The rock is the status quo comprising the corrupt gang of politicians who are just coming to power. These politicians have never acted in the interest of Pakistan in the past. PML-N has always been focused on urban Punjab at the expense of the rest of the country. PPP does not even pay attention to the needs of their base in interior Sindh, let alone Pakistan. Their shallow slogans in support of democracy have not translated into a positive impact on the economic conditions of Pakistanis. And both of them (along with the other smaller parties in the alliance) have been fixated on personally enriching themselves at the expense of Pakistanis for the last 3+ decades.
The hard place is PTI under the leadership of Imran Khan, which does have a vision and genuine interest in transforming Pakistan into an independent and self-reliant nation that is free of corruption and where there are equal opportunities for all social classes. Although, while it focused on doing fundamental reforms for longer-term growth and prosperity, it couldn’t show the diplomatic maturity needed to handle short-term issues, both economic as well as political on foreign and domestic fronts.
The fire pit is the military establishment. They move the chess pieces around and continue to meddle in policy matters to ensure their interests continue to be supported at the expense of national progress. Perhaps they are taking inspiration from the United States where the Military-Industrial complex plays a major role in foreign policy. What they don’t realize is that the USA can afford to do that, being a superpower with the strongest economy in the world and issuer of global reserve currency, which also leads in innovation, business, and technology globally. Pakistan, on the other hand, has been one of the worst governed economies on the planet.
Underlying structural issues
The unfortunate reality is that, regardless of which option Pakistan chooses, the following restraints will continue to keep Pakistan from progressing forward:
First is feudalism, which controls 60-65% of the population and their feudal lords occupy a similar percentage of seats in the assemblies who could never vote for reforms similar to what India did in the 50s to abolish Feudal control. In a society where such a majority doesn’t even have the freedom to vote, democracy becomes a mockery.

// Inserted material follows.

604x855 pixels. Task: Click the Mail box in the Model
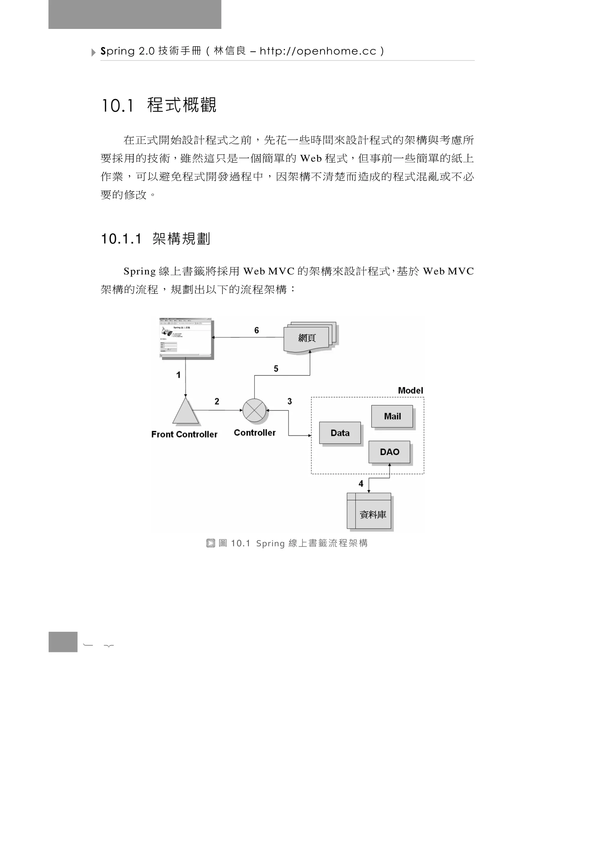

Second is the ultra-right religious extremism which continues to meddle in governance and policymaking.
Third is the massive and ever-increasing foreign debt (courtesy of the status quo) which has become unmanageable and holds Pakistan’s sovereignty hostage to foreign influence.
Fourth is the systematic ruining of the largest city, Karachi by all the regimes. Karachi is the biggest city in Pakistan with 25 million inhabitants contributing anywhere from 45% to 60% of the Federal revenue which has been mismanaged and funded incommensurately, due, in large part to ethnically motivated animosity towards the majority of the Karachiites who are the descendants of immigrants from India after partition.
The inevitability that awaits us
There is no guarantee that Pakistan would remain in existence in its current form in perpetuity… Unless we change now and in drastic ways, the stormy clouds that have enveloped Pakistan, will turn into an ominous raging storm, devastating everything in its path…
If history is of any guide, the tide could only be turned if masses rise up. Has Imran Khan’s voice and PTI’s short reign laid these issues out in the open for the masses to rise up compelling leaders to change course?